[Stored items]
########
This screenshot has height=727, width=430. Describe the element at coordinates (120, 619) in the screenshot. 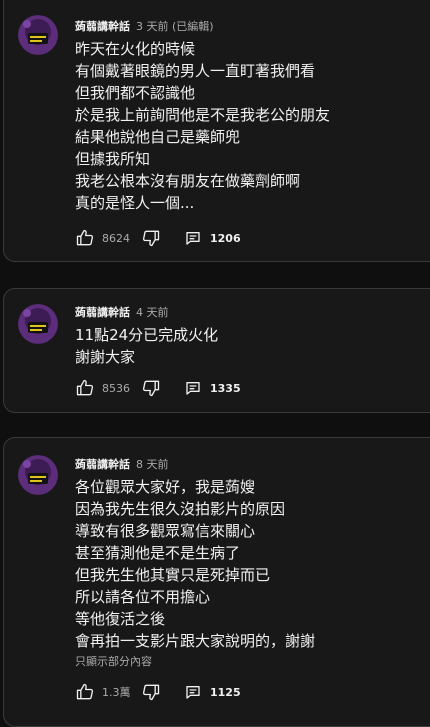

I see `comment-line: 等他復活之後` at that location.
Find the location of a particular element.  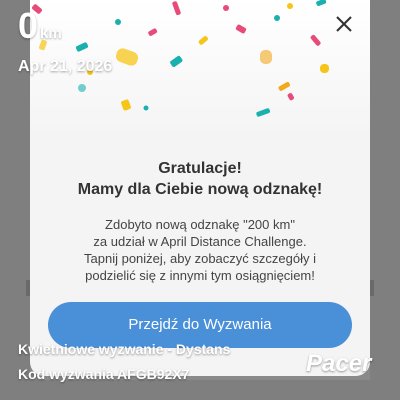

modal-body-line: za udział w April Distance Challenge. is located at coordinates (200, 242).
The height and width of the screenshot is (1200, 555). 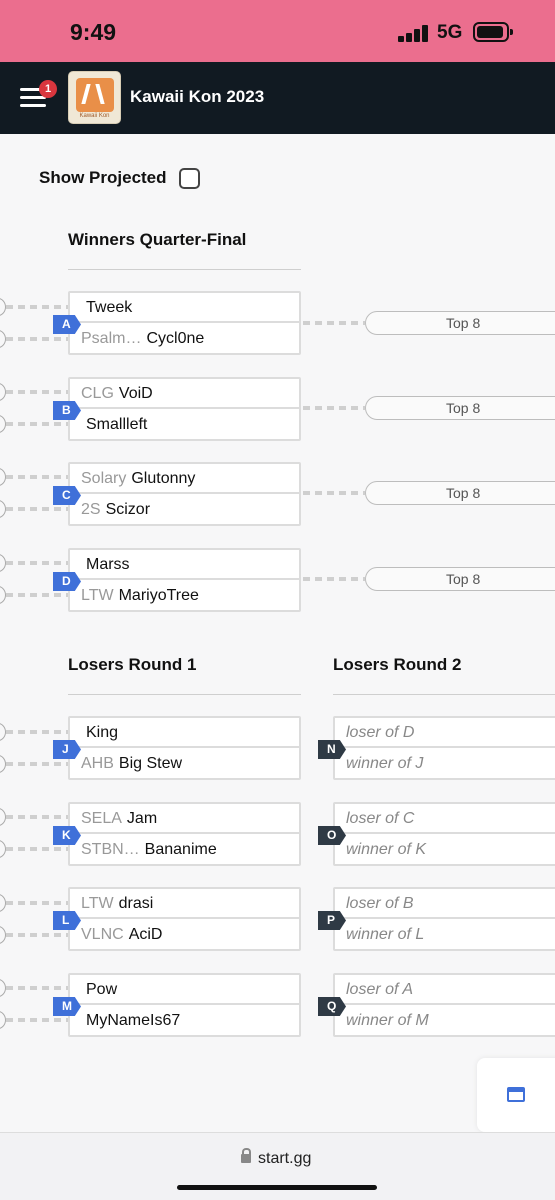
########
> **Exercise objective**:
Arrange every one of the records above as a numbered list, omitting blank lines and leaving the pictures out of the answer.

> **Task result**:
1. This screenshot has height=727, width=430. Describe the element at coordinates (120, 619) in the screenshot. 
2. I see `comment-line: 等他復活之後` at that location.
3. Find the location of a particular element.  
4. modal-body-line: za udział w April Distance Challenge. is located at coordinates (200, 242).
5. The height and width of the screenshot is (1200, 555). 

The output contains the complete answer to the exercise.